*SELECTION*.
******************************

14.2 SEVERABILITY. Wherever possible, each provision of this Agreement
shall be interpreted in such manner as to be effective and valid under
applicable law, but if any provision of this Agreement shall be prohibited by or
invalid under applicable law, such provision shall be ineffective only to the
extent of such prohibition or invalidity without invalidating the remainder of
such provision or the remaining provisions of this Agreement, and the prohibited
or invalid provision, to the extent of such prohibition or invalidity, shall be
replaced by a mutually acceptable provision which, being valid and enforceable,
comes closest to the intention of the Parties underlying the invalid or
unenforceable provision.
14.3 WAIVER. The waiver by either Party of any default or breach of this
Agreement shall not constitute a waiver of any other or subsequent default or
breach.
14.4 GOVERNING LAW. This Agreement shall be governed by the laws of the
State of New York, without reference to its choice of law provisions. This
Agreement will not be governed by the United Nations Convention for the
International Sale of Goods.
14.5 ASSIGNMENT. This Agreement shall be binding on and inure to the
benefit of the Parties hereto and their respective successors and assigns.

******************************

*DATA LINES*.
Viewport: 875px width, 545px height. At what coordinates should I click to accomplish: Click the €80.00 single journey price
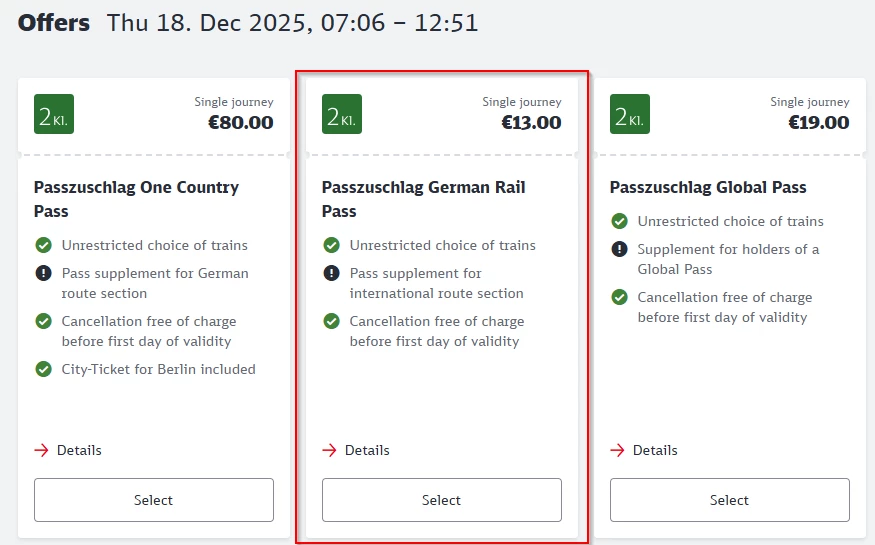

******************************

*WHAT YOU SHOULD DO*.
Answer these questions about the contract clauses, one answer per line, numbered to match.
1. What replaces a provision found prohibited or invalid under applicable law?
2. What does a Party's waiver of a default or breach not count as?
3. Which state's laws govern the Agreement?

*EXERCISE SOLUTION*.
1. A mutually acceptable provision that is valid and enforceable and comes closest to the Parties' intention behind the invalid provision.
2. A waiver of any other or subsequent default or breach.
3. The State of New York.